Mittwoch, 30. Dezember 2009

Autodiebstahl live

Heute morgen um 5 Uhr, da lag ich nach einem nächtlichen Badbesuch noch wach, da hörte ich auf einmal von draußen auf der Straße ein lautes "Hey Du! HEY!!!" Unmittelbar darauf lautes Reifenquietschen und ein Motor, der innerhalb von Sekunden auf ca. 8000 Umdrehungen hochgejubelt wurde. Ein paar Sekunden später noch ein Knall, dann entfernte sich der Motor.
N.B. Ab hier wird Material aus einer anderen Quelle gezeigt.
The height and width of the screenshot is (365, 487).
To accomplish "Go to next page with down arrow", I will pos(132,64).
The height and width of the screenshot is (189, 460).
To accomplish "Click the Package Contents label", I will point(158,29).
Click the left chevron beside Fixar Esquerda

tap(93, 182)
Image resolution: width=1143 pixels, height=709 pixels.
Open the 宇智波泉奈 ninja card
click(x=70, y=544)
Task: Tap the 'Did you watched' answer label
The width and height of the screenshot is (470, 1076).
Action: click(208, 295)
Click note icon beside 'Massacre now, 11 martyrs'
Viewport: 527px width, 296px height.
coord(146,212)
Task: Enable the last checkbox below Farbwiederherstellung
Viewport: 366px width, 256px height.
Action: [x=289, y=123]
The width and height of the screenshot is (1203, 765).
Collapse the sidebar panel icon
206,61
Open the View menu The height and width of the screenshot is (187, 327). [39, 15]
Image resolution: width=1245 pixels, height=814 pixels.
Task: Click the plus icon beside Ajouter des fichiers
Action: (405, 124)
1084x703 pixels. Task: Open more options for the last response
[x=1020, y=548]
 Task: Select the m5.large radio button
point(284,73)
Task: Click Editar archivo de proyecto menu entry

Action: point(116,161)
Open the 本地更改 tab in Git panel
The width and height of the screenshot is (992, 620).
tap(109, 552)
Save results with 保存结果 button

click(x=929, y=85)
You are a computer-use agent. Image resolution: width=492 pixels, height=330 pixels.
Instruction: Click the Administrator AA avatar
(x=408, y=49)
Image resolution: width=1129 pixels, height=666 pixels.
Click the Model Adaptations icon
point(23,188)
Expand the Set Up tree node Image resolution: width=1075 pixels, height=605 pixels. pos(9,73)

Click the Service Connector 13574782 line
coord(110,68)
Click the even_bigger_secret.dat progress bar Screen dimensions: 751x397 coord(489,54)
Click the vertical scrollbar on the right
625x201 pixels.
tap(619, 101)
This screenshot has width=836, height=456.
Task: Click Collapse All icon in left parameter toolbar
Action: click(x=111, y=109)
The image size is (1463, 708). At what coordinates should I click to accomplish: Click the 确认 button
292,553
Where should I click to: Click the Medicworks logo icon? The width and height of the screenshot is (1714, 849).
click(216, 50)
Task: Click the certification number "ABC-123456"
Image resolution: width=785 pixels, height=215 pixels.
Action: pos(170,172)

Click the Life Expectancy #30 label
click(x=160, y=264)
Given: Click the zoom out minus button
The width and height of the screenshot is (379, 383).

Der Ehemann, von dem Lärm geweckt, schob geistesgegenwärtig den Vorhang beiseite und sah noch, wie das Auto mit offener Heckklappe in die entgegengesetzte Richtung unserer Einbahnstraße davonbrauste.

Scheiße.

Autodiebstahl und Fahrerflucht, denn der Knall war offensichtlich ein Auto, das unter der raschen Flucht gelitten hat. Noch ein weiterer Anwohner, der sich freut.

Knapp 20 Minuten später lag ich immer noch wach, total durcheinander und in Gedanken schon dabei, diesen Blogeintrag zu formulieren, deswegen bekam ich mit, dass nun die Helferlein in grün angekommen waren. Erst hörte ich Stimmen - Polizisten haben eine ganz eigene Art zu sprechen, zumindest hier im Rheinland, das lernt man schnell, wenn man wie wir in einem Haus mit komischem Gesindel wohnt - dann schaute ich nochmal raus und sah das Auto. Immerhin, auch wenn ich nicht glaube, dass sie das Arschloch finden, das den Wagen geklaut hat.

Der arme Mann, dem der gehörte! Was hatte der wohl morgens um 5 Uhr mit offener Heckklappe zu tun? Kram ausladen? Hoffentlich nicht gar Kram EINladen, um mit seiner Familie auf einen Kurzurlaub zu verschwinden?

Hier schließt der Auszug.